### DESCRIPTION OF THE TASK:
Transcribe the listing from its top line through the line with "Contact (913, 40)". Keep it exact, both ends included, and add nothing.

### TASK INPUTS:
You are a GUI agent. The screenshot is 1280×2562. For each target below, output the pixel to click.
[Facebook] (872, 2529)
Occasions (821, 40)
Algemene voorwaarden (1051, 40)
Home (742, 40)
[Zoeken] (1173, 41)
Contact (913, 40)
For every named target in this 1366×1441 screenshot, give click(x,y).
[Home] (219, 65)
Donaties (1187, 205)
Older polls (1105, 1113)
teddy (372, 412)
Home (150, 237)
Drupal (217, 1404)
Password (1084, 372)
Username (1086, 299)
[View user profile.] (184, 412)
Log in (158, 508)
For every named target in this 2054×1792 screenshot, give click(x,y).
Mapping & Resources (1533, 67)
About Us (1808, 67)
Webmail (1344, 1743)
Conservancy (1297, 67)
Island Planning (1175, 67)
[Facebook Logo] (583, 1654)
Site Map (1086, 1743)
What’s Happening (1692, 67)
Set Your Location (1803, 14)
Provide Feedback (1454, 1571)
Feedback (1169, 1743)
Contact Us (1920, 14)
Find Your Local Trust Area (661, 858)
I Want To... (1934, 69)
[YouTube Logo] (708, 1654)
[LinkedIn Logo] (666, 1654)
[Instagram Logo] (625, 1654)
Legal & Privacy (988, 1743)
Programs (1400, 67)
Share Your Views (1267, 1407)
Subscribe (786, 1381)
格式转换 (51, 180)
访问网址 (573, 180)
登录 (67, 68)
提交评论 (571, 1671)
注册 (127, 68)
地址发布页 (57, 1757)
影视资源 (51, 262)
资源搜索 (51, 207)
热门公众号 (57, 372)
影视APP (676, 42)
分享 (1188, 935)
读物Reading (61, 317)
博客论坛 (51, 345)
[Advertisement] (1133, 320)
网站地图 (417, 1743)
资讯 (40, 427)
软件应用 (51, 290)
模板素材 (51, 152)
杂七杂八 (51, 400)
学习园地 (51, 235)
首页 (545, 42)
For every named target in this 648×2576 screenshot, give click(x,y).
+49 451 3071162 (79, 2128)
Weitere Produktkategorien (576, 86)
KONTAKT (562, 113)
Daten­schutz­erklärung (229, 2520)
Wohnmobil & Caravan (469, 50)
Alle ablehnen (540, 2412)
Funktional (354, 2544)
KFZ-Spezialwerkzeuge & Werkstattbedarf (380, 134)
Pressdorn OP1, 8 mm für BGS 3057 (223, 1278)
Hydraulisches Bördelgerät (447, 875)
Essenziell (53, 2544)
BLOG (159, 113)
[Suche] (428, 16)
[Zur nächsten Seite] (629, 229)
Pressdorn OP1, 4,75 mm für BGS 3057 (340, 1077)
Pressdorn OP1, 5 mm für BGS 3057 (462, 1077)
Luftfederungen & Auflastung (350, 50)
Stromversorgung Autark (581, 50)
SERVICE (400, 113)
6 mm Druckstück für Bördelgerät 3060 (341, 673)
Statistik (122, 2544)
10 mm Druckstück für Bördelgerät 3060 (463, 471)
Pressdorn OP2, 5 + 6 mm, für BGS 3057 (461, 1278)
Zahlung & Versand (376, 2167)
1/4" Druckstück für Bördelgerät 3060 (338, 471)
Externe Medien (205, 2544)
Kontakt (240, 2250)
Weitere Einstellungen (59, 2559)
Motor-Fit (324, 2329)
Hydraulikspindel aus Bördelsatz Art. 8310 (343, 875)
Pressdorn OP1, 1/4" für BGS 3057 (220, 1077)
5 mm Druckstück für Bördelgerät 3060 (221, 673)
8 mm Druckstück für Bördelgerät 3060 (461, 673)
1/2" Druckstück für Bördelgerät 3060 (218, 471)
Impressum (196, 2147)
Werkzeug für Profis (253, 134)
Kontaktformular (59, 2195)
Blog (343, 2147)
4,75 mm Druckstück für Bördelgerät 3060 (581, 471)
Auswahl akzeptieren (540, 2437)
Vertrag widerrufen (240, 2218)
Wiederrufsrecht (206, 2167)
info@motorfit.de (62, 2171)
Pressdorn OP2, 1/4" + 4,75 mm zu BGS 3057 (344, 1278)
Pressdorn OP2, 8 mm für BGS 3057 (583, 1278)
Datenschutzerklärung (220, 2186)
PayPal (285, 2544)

### EXERCISE RESULT:
You are a GUI agent. The screenshot is 1280×2562. For each target below, output the pixel to click.
[Facebook] (872, 2529)
Occasions (821, 40)
Algemene voorwaarden (1051, 40)
Home (742, 40)
[Zoeken] (1173, 41)
Contact (913, 40)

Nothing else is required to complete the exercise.